In the past, this competency gap between the development planning and implementation agent and the target community has typically been filled by outsourcing these functions out to consulting firms which have only a contractual and professional relationship to the client community. The contracting agent is not embedded in the community or communities to which it is now – for the life of the contract – professionally obliged to serve. Out of necessity, these consultants have historically expanded their role to the point of subtle and sometimes crude paternalism (or worse) as a tactic to compensate for the under-development of institutional and technical capabilities of the District, Local and area institutions of local self-governance.

The ABCD Corporation approach to closing this competency gap is diametrically opposed to this compensatory intrusion by the consulting engineering company whereby it performs design, administration. Financial, and project management tasks which a more ‘capacitated’ and empowered community would normally independently perform. Instead of compensating the weaknesses of the institutions of self governance within the communities joining together to form an ABCD Corporation, a decision is taken to gradually upgrade the development planning, management, financing, and maintenance capacities of the area institutions. Such a commitment means that funds and organization support needs to be found to pay for a serious capacity building programme of not less than five years.

The ABCD Corporation strategy is proposed by TechnoShare Associates for serious consideration by the national government and the government of the Eastern Cape because it has already succeeded in many places in the first, second and third worlds. The ABCD strategy is a powerful organizational tool in its own right. It relies on a methodology of engagement and co-development with a team of a locally recruited planner, administrator/

financial agent, and an outreach worker. This troika is trained in situ by an appropriate group of shadow consultants who backstop and assist the these embedded para-professionals to gradually gain the capacities and confidence they need to take over the administration, finance and project management functions that are presently handled by consulting engineering firms. The local development planning and implementation team will also increasingly act as the conduit through which the interests and preferences of the target community become organically embodied within the design of the infrastructure they democratically choose for themselves after exhaustive consultation.

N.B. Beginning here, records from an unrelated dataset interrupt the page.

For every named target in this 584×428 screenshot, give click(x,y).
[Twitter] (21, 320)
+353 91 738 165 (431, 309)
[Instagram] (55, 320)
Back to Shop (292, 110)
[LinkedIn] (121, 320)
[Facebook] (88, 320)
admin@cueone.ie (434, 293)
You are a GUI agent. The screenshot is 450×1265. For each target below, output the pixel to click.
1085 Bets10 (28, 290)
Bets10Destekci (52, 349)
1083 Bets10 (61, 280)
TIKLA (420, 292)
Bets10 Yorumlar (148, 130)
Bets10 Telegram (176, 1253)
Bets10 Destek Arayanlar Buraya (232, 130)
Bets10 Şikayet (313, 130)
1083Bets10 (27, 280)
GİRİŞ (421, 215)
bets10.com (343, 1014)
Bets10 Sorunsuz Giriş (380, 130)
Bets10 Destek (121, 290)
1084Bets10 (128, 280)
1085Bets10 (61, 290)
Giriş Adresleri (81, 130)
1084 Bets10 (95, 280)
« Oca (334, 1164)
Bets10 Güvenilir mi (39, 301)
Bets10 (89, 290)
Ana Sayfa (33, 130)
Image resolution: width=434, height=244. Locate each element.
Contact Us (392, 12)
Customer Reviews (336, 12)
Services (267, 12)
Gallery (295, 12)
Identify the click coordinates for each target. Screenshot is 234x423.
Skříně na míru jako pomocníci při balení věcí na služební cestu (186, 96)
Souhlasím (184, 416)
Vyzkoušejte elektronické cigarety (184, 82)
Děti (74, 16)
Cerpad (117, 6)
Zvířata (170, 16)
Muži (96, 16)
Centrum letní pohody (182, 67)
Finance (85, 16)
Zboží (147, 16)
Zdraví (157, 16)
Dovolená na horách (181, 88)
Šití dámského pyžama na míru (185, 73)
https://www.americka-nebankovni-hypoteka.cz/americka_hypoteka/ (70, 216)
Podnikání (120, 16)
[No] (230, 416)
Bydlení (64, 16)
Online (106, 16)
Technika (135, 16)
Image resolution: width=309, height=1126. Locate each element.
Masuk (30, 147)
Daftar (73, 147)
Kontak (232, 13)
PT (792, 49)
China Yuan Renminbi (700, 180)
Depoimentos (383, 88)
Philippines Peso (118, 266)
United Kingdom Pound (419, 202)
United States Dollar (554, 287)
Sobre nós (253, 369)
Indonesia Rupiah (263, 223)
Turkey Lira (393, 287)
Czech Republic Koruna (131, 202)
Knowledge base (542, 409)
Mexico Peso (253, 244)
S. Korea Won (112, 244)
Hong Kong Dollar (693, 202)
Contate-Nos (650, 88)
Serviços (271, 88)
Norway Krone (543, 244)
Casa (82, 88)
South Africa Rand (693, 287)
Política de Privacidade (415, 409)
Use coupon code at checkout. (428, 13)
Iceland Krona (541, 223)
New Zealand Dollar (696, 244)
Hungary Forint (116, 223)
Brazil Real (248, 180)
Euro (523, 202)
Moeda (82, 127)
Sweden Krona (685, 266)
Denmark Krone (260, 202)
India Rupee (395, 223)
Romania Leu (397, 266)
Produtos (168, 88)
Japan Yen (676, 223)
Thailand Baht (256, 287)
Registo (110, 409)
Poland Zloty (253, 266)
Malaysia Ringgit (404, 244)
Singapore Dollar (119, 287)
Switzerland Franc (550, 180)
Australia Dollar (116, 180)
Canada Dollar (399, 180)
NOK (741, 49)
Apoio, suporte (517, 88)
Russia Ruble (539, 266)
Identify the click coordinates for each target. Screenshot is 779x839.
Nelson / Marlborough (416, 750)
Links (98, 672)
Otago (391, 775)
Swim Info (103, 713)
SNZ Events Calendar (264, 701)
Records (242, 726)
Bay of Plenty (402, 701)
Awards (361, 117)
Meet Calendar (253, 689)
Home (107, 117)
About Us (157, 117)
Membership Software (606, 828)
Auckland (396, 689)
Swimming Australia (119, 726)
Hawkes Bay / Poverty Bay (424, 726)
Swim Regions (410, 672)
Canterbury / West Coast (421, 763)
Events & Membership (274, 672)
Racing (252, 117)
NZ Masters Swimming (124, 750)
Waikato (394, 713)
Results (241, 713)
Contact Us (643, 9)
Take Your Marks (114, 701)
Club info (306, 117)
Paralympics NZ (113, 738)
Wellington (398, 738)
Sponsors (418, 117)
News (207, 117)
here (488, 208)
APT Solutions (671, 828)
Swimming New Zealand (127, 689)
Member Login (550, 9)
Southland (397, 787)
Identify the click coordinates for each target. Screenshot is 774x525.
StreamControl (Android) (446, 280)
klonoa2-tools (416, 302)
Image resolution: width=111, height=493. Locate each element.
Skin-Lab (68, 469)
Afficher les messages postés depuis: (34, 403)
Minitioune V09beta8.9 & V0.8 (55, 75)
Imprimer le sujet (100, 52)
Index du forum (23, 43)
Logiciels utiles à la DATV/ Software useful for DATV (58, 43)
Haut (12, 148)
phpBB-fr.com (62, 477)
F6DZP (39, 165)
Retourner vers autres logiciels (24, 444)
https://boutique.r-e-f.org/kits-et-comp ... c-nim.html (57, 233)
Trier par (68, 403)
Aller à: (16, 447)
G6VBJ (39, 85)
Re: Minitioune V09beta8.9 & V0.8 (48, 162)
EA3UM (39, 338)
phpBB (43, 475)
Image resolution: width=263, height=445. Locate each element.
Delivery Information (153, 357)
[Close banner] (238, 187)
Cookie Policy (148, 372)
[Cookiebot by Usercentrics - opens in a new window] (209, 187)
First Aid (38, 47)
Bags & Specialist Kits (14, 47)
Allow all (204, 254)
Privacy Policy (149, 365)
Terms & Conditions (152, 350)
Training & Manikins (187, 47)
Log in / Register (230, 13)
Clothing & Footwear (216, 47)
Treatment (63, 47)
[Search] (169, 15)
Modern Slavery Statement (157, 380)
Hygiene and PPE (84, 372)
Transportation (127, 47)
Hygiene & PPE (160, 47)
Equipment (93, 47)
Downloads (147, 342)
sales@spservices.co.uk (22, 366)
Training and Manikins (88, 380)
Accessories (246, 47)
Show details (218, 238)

It is proposed that the Office of the Premier, or another department or parastatal agents of the Eastern Cape Government create the budget needed to plan and finance one or more demonstrations of the feasibility of the ABCD Strategy. It is a bold experiment to assess the costs, benefits, and the practicality of training up and supporting a community based planning and implementation team that acts – from the beginning – as the dedicated and accountable managers of a ABCD Corporation. The mission of then ABCD Corporation and development process is to plan, finance, and manage the launching of a series of community revitalization projects. The aim of the ABCD Strategy is to achieve full employment and equitable development within the participating communities within half a generation (10 years).In the event that the ABCD Strategy proves highly successful, then the missions shifts to figuring out how to roll out this approach across approximately 1 500 rural communities in desperate need of learning how to plan and implement their own development, and thereby take control of their own future.